La extrañeza con que todo el asunto se envuelve acoge al film en un mundo propio, de códigos universales, pero raíces nuestras. Ese policía, ese vendedor, lo podemos encontrar en cualquier país, pero no hay dudas que son bien nuestros. María escapa de un infierno, y no le importa lo que viene, estalló, ya no se quiere quedar en el molde, quiere gritar, sabe que ningún otro averno será como ese infierno que ya quiere dejar atrás.
Una panza enorme, un solero de jean, lo pelos al viento, esa mirada de fiera de Guadalupe Docampo, y una escopeta.
Feminismo de armas tomar. Maternidad protectora pura, real, convencida. No le hace falta portar el pañuelo verde y el violeta en cada brazo, sabemos que lo haría. En el pueblo era una modosita maestra, ahora es una caminante fugitiva. No alcanzan los adjetivos para describir el talento de Guadalupe Docampo, figura clave de la movida independiente local.
Hace semanas la vimos componer un personaje de extrema dulzura (con tonada exacta incluida) en "Traslasierra"; ahora es la vívida imagen de esa Sarah Connor que se refugia en el desierto en "Terminator 2" para proteger a su hijo, esa que quiere un destino mejor, aunque duda si lo habrá, pero está dispuesta a pelear por él.
Guadalupe es pólvora y fuego, hay algo en la mirada, y hasta en esa amplia sonrisa, que provoca un magnetismo inmediato que es fundamental para el personaje y la película. Todos los aplausos para ella. Su contrafigura, Alberto Ajaka, con quien ya la vimos en duelo de violencia de género este año en A oscuras, es otro de esos actores clave.
Psique du rol perfecto, química aceitada con la protagonista, y una composición actoral que lo lleva a ir degradando su estado físico a medida que el film avanza. En las escenas entre ambos, "Infierno grande" estalla. Pedersoli es alguien siempre a tener en cuenta, con poco logra mucho. Mario Alarcón es tan infatigable como querible, su figura y presencia iluminan la película.
A Marta Haller, como siempre, le alcanzan pocos minutos para destacarse. Manuel Matzkin es toda una promesa. Como mencionamos anteriormente, Chucho Fernández es quien sorprende dentro de los secundarios; un actor con características muy particulares, al que uno imagina encasillado en determinados roles, logrando un opuesto, un sacerdote; no uno tradicional, pero un clérigo al fin.

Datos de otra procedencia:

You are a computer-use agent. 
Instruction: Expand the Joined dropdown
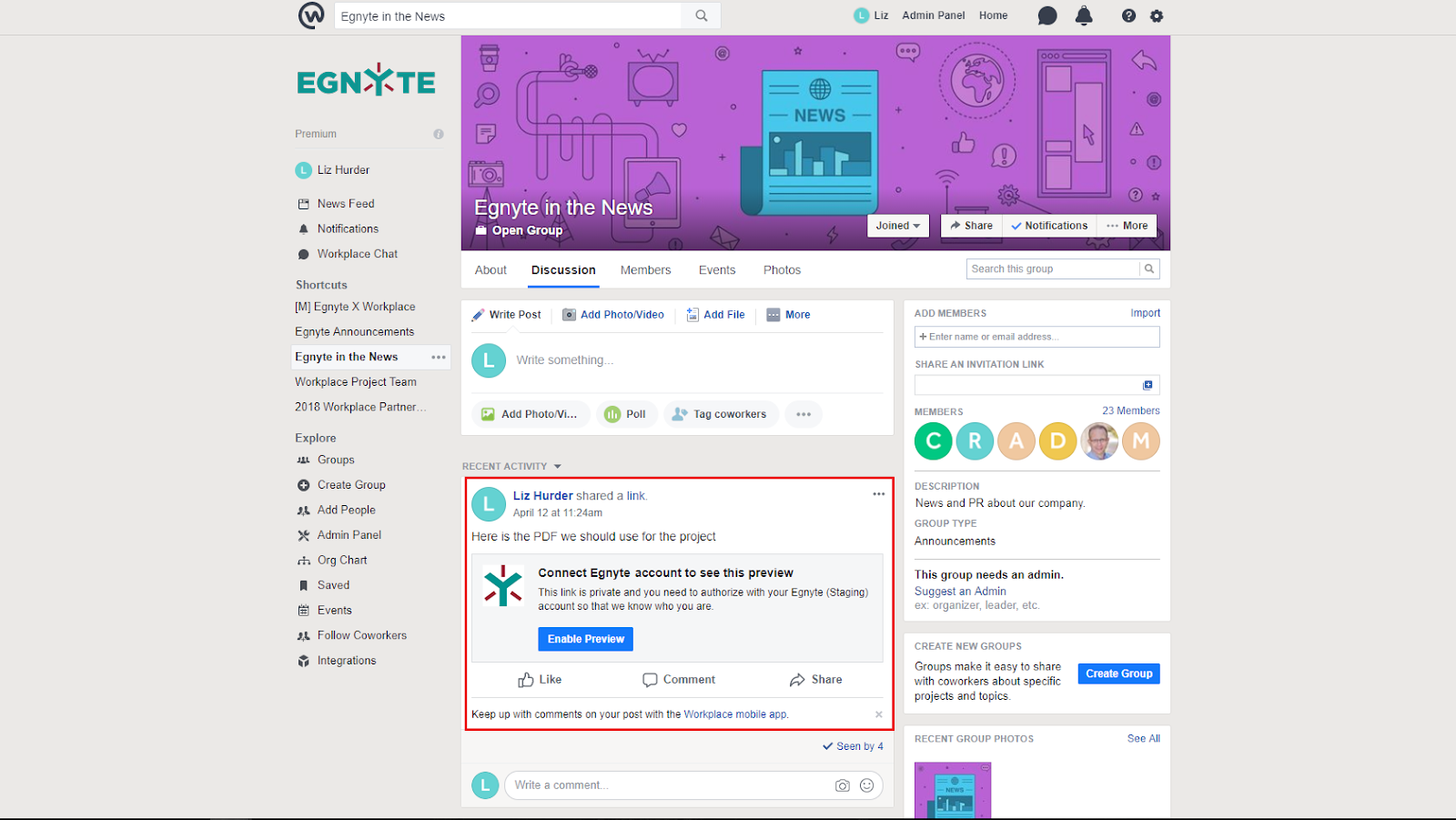(897, 226)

Más contenido de lo que lo vemos habitualmente; verlo siempre nos recuerda que estamos ante un film de género. Al igual que los protagonistas, una figura clave. Alberto Romero tiene experiencia en guion, y dirigió el sobresaliente documental "Carne propia" (en el que ya había demostrado un gran poder de síntesis narrativa); este es su primer largo en ficción, y no podía ser más auguroso.
Sus influencias son palpables, desde el spaguetti western a Wim Wenders, pasando claramente por el Osvaldo Soriano/Héctor Olivera de "Una sombra ya pronto serás". En su elección de esta historia de pueblos chicos, y raíces olvidadas, dejados de lado cuando las vías ferroviarias se cerraron, hay también una lectura social clara e ineludible, que se suma al feminismo y las influencias violentas del poder (Lionel viene de familia con cargos políticos, y es candidato).
"Infierno grande" no descuida ningún flanco, al cuidado en la fotografía y en los encuadres, le suma un montaje fluido entre el presente y los flashback, entre lo real y lo fantástico.
También aporta con su banda sonora para nada intrusiva, siempre acorde. Cada integración en la producción aporta en los matices logrados para no hacer una propuesta monocorde. Potente, lúcida, enérgica, dinámica, desbordada en talento tanto delante como detrás de cámara, Infierno grande es una de las propuestas más sorpresivas y logradas de esta temporada.
Otra muestra de lo fuerte que late el corazón del cine independiente nacional. No habrá que perderle pisada.